3.7. Statistical Analysis

In this study, experiments were performed at least in triplicate (n ≥ 3). The data were shown as mean values ± SD and were evaluated for normal distribution using the Shapiro–Wilk test. Statistically significant results between samples were considered at p < 0.05 and were estimated using unpaired t-test or one-way ANOVA, followed by Tukey’s test (GraphPad Prism 8.0.0 Software).

4. Conclusions

The results obtained within this study, showed that HAP- and FAP-based bone scaffolds are characterized by a macroporous microstructure, with a network of interconnected pores and compressive strength comparable to cancellous bone. The novel biomaterials are biodegradable under physicochemical conditions (pH 7.4) and in acidic environments (pH 4.5), mimicking the osteoclast-mediated bone resorption process. Moreover, the scaffolds are characterized by high biocompatibility, osteoconductive properties, and have the ability to induce apatite formation on their surfaces, indicating bioactive properties. Moreover, HAP- and FAP-based bone scaffolds support osteogenic differentiation and do not induce generation of excessive amounts of ROS/RNS by immune cells, increasing their potential in biomedical applications.

Nevertheless, the performed comprehensive comparative study on HAP- and FAP-based bone scaffolds did not show significant differences between the biomaterials. However, it may be concluded that FAP is a better bioceramic component for the production of this specific bone scaffold (according to Polish patent no. 235822), due to a higher porosity and primary bioabsorbability of the FAP-based biomaterial compared to HAP-containing sample, shown in this study.
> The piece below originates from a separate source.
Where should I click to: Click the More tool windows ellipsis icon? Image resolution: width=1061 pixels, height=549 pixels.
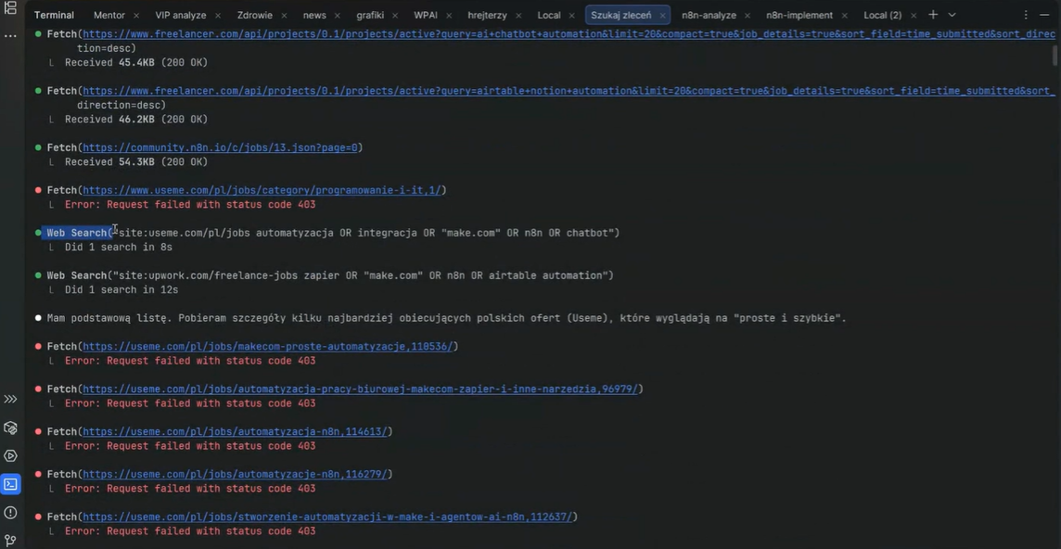tap(10, 35)
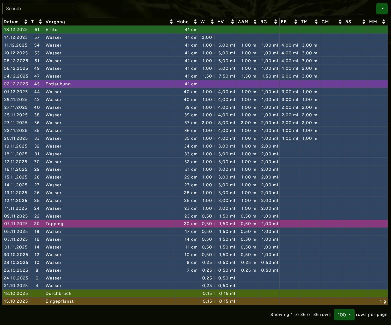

A good bioabsorbability of implantable materials is a very important property from the clinical point of view, because it allows for progressive replacement of the bone scaffold with newly formed bone tissue. However, it is worth taking into account that the applied production method of the bioceramic-based biomaterials could have affected the physicochemical and biological properties of the apatite component. Thus, FAP is a better bioceramic for the production of this particular bone scaffold. It may reveal different properties after incorporating it as a component in other scaffolds. Therefore, each biomaterial should be tested and considered individually, prior to biomedical application.

5. Patents

The methods for the synthesis of HAP and FAP are protected by Ukraine patent no. 56202. The method for the production of the apatite-based scaffolds is protected by Polish patent no. 235822.